The government still appears reluctant to use procurement as a full market-shaping tool across the whole economy. The reforms would have improved procurement processes and strengthened social value requirements, but they stopped short of setting a clear national direction around good work itself. That matters because the problem with procurement in Britain is not simply procedural. It is structural.
Too often public contracts still reward the cheapest bid rather than the best employer. Companies able to drive down wages and conditions continue to gain an advantage over organisations investing in staff, training and workforce wellbeing. Good employers are undercut while insecure work spreads through sectors that millions of people rely on every day.
The people who pay the price are the workers who keep the country running every single day — cleaners, carers, caterers, maintenance workers, drivers and frontline teams. Too many remain trapped in low-paid, insecure jobs with little stability and few opportunities to progress. Then we act surprised when communities struggle, productivity remains weak and public services face endless recruitment crises.
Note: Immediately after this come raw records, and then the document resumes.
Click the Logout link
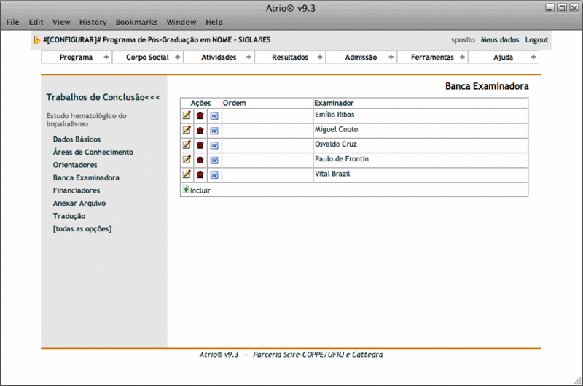 [536, 40]
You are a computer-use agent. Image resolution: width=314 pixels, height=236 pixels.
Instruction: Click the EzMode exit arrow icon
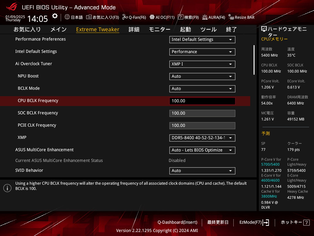click(266, 222)
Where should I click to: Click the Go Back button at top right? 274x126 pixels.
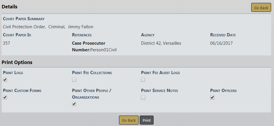[261, 8]
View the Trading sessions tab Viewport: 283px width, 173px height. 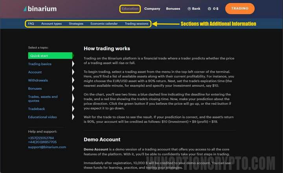tap(136, 24)
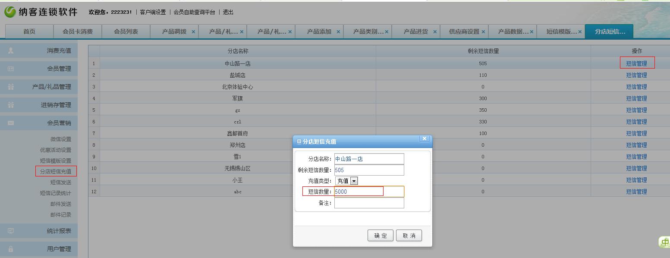This screenshot has width=670, height=258.
Task: Click the 纳客连锁软件 green logo icon
Action: 10,12
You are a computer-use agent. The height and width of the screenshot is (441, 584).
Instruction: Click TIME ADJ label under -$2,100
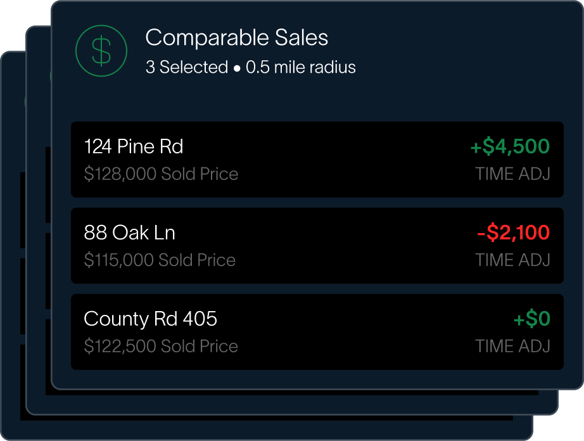pyautogui.click(x=512, y=260)
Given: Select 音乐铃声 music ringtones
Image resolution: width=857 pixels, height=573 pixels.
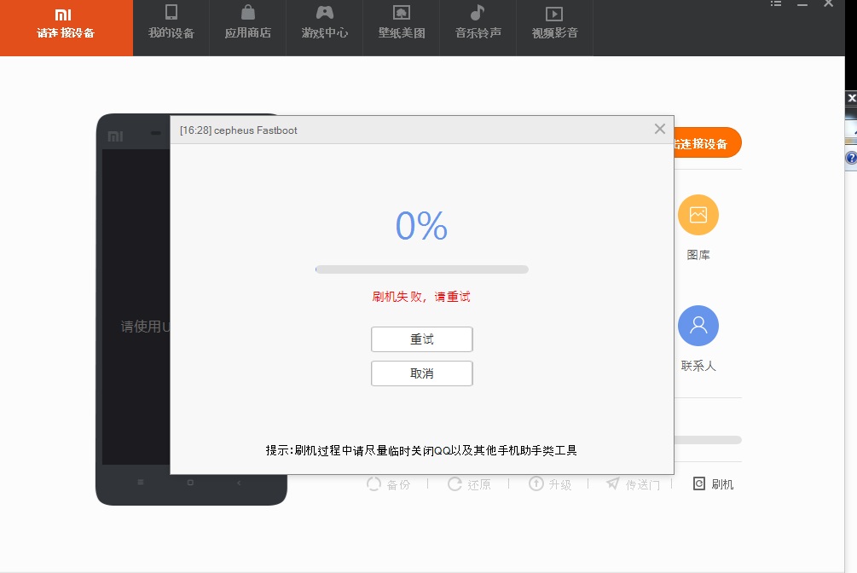Looking at the screenshot, I should click(478, 23).
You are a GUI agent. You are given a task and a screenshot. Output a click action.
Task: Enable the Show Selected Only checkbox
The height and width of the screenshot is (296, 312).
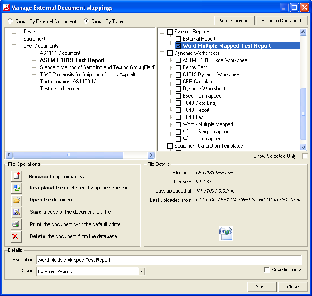tap(304, 156)
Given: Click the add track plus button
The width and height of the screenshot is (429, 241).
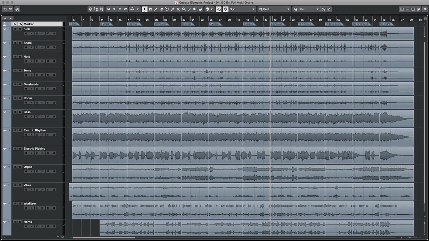Looking at the screenshot, I should click(x=5, y=18).
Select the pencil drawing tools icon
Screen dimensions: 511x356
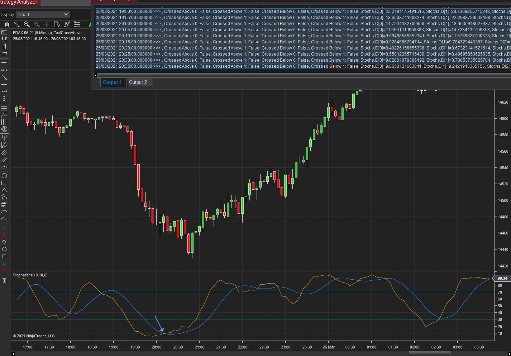[17, 24]
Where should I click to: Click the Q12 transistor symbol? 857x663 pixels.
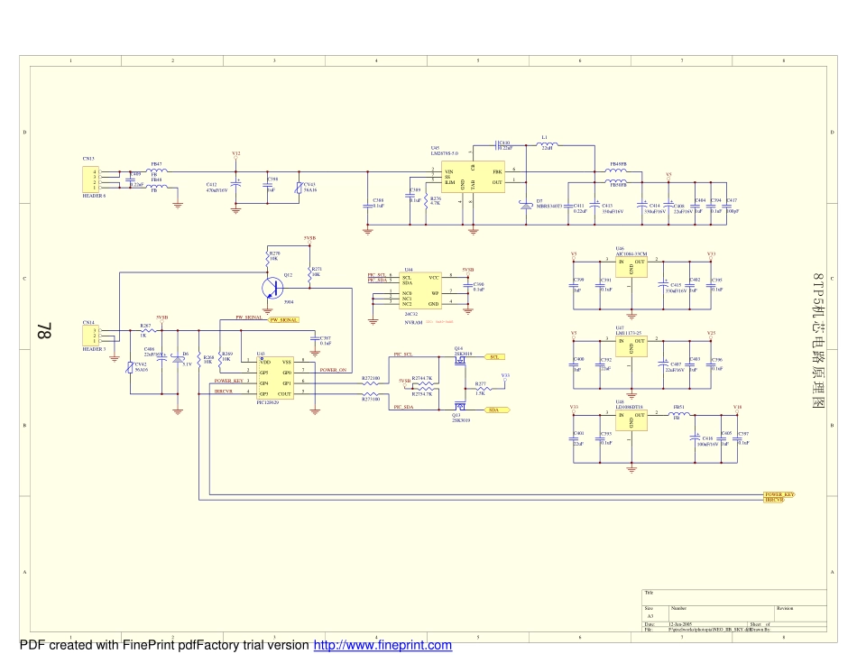click(x=272, y=288)
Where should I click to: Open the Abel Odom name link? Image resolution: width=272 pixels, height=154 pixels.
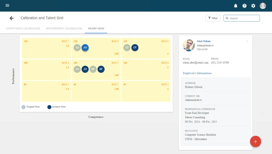[x=203, y=41]
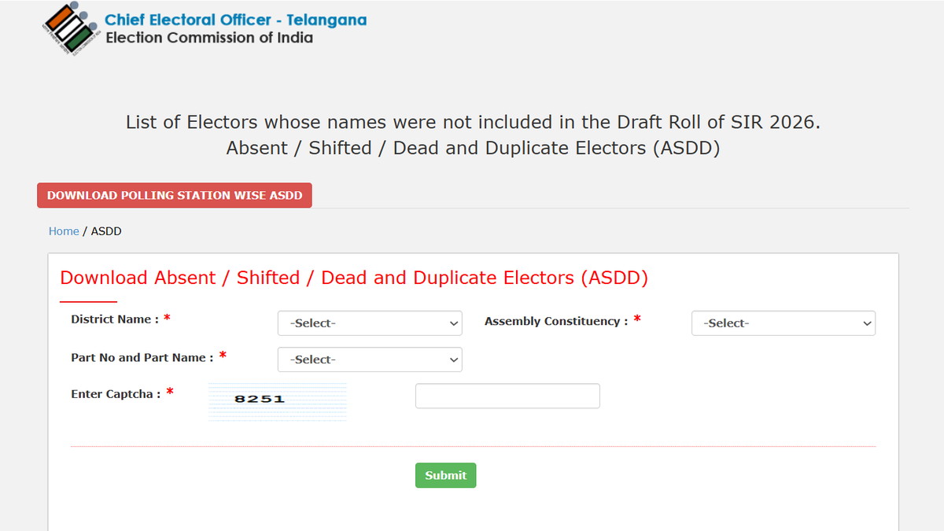944x531 pixels.
Task: Click the Enter Captcha label
Action: click(x=116, y=394)
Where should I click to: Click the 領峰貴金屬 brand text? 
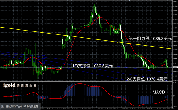pos(27,85)
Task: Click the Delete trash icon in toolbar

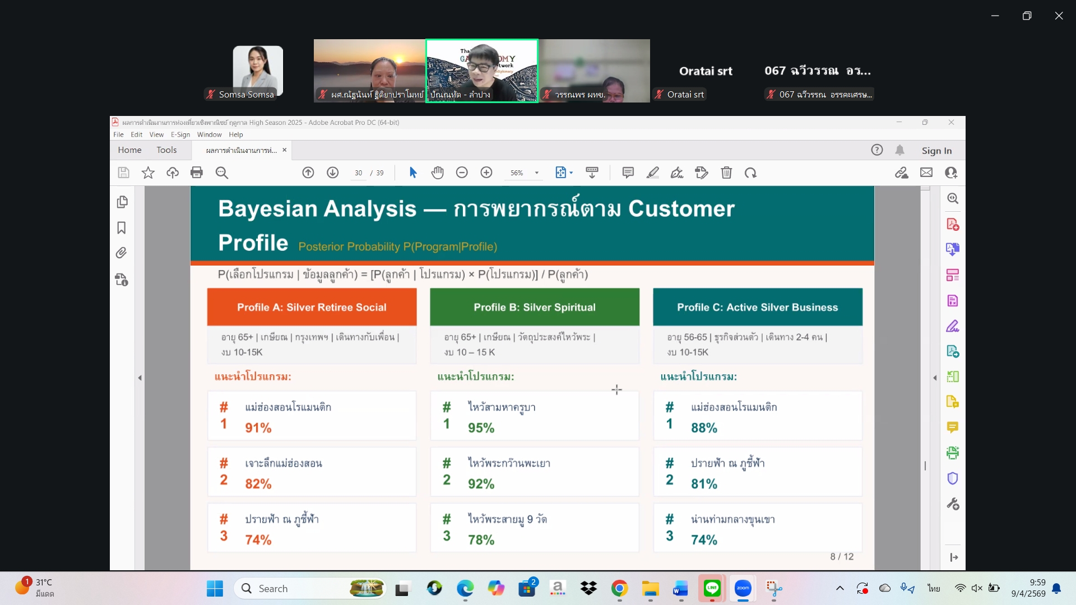Action: click(x=726, y=173)
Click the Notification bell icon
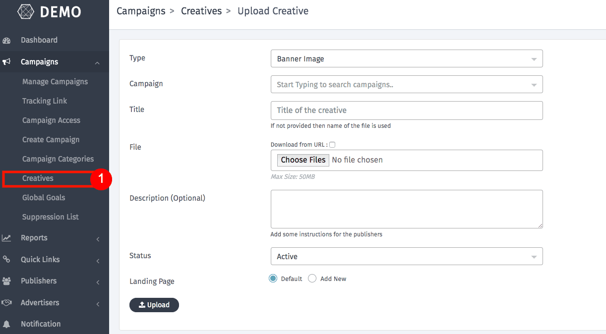Screen dimensions: 606x334 (x=6, y=324)
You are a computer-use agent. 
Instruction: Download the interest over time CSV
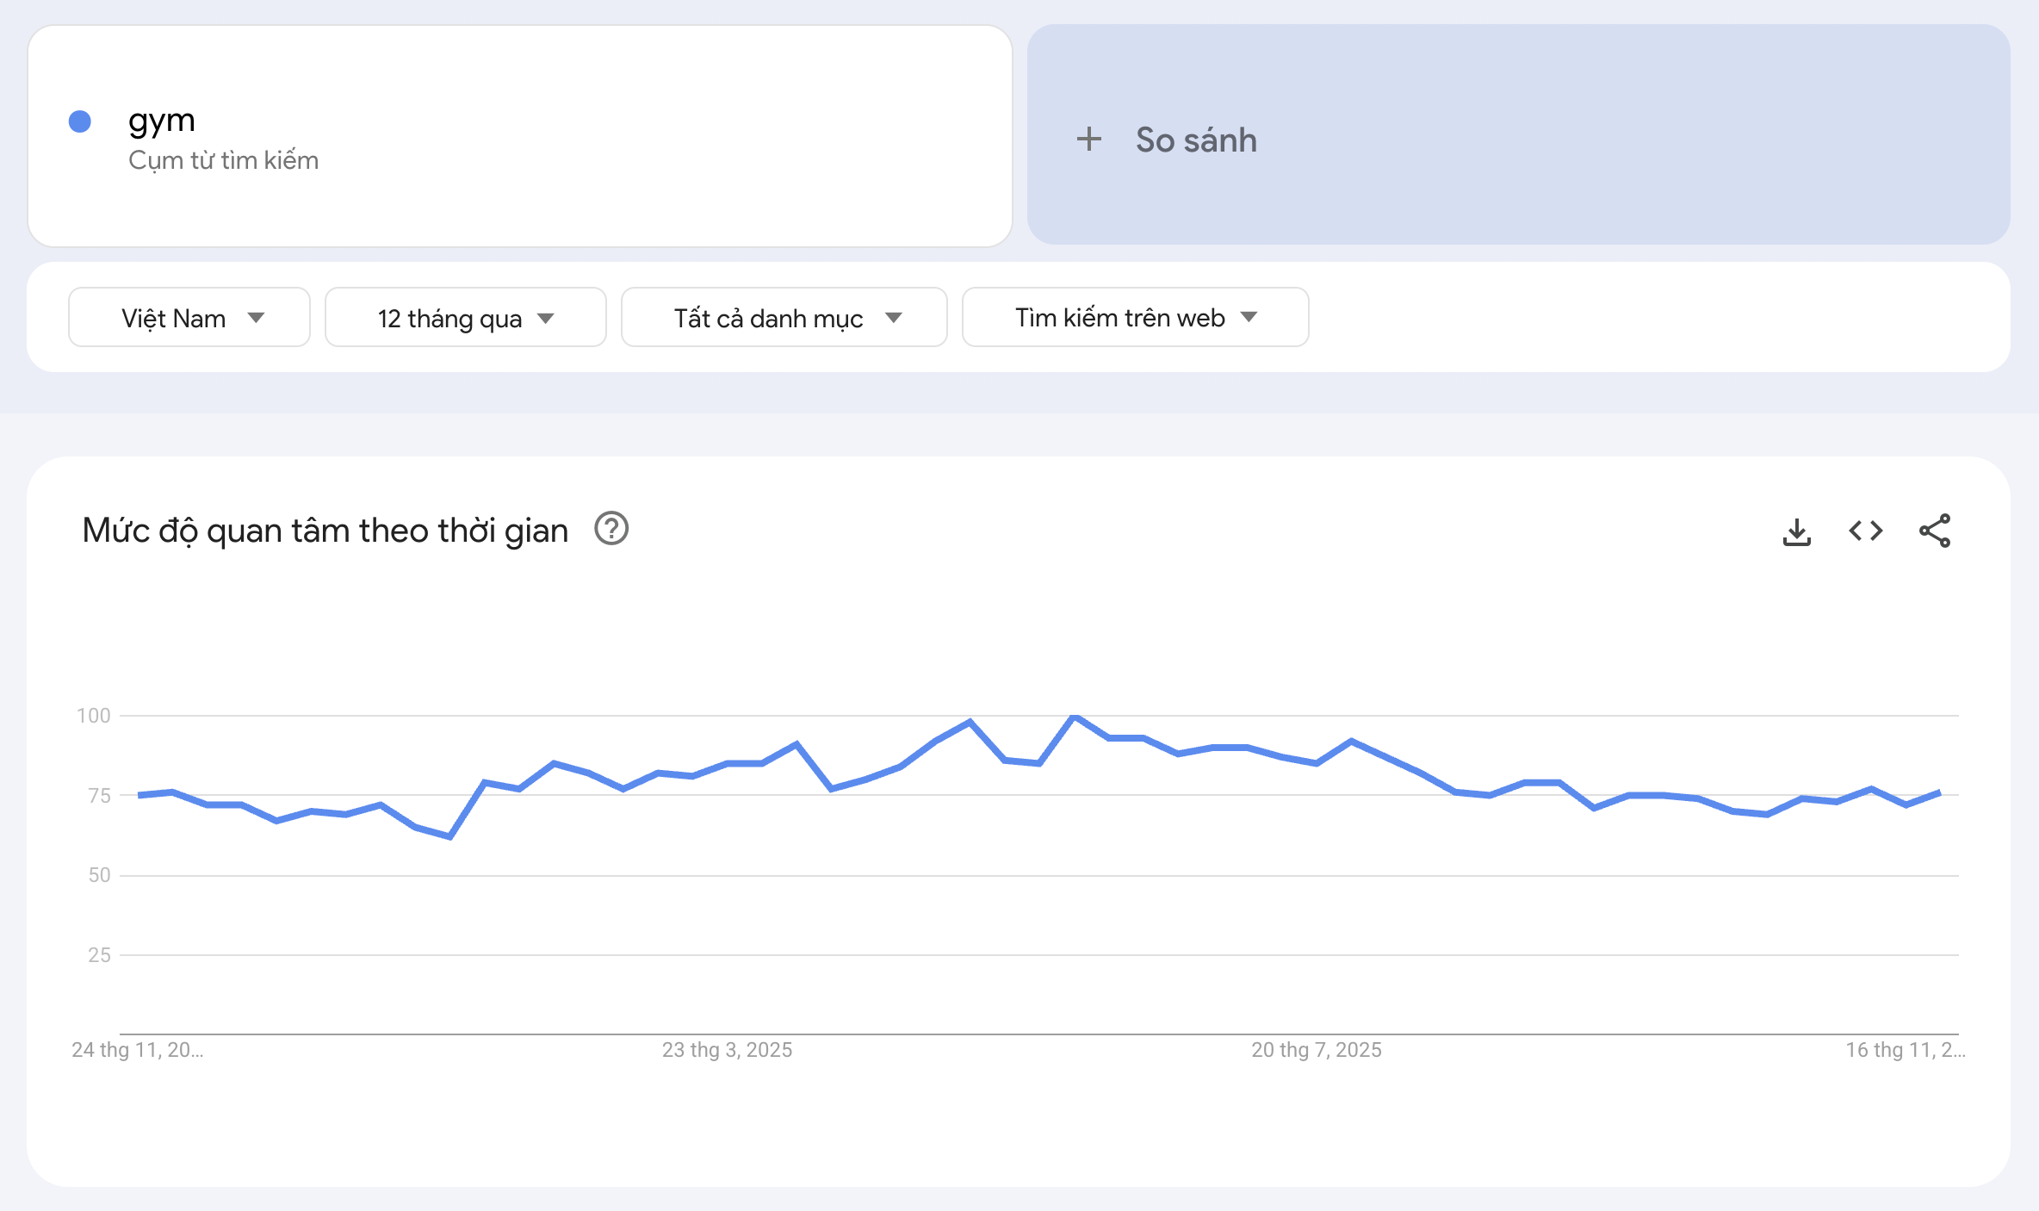[1796, 531]
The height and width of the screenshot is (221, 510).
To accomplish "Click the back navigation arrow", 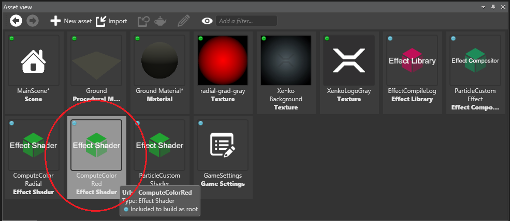I will point(16,21).
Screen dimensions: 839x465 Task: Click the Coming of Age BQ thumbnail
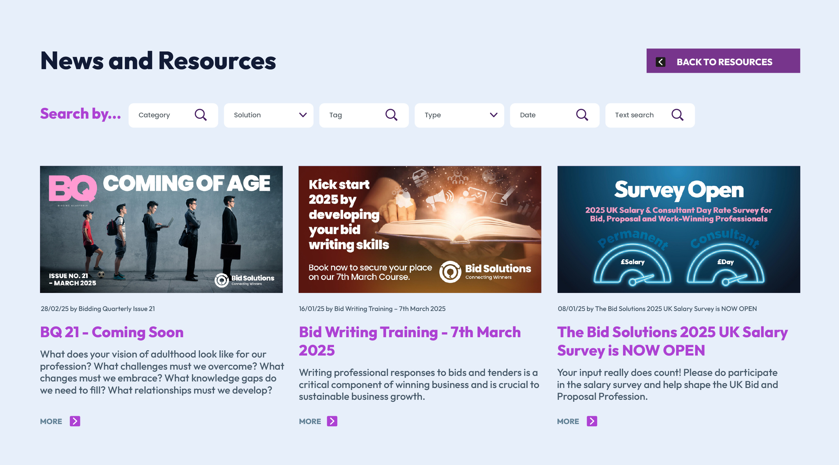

“Cheap work” costs us all. Taxpayers pick up the tab through rising in-work poverty, housing support, poor physical and mental health and growing pressure on public services. The NHS pays when insecure work damages wellbeing. Communities pay when working people cannot build stable lives despite doing essential jobs.
Cheap work is not actually cheap. It simply moves the cost elsewhere — and the public ends up paying anyway.
That is why procurement reform should have gone further. A genuinely ambitious approach would recognise that public money should actively shape the market towards good work. The Real Living Wage, secure employment and decent working conditions should be baseline expectations attached to all public contracts, not optional extras considered only in parts of the system. Because public money should create public good.
If Government is serious about growth and national renewal, then procurement cannot simply be about buying services more efficiently. It has to become a tool for building a stronger everyday economy — one that rewards good employers instead of continuing the race to the bottom where the majority of us remain the losers.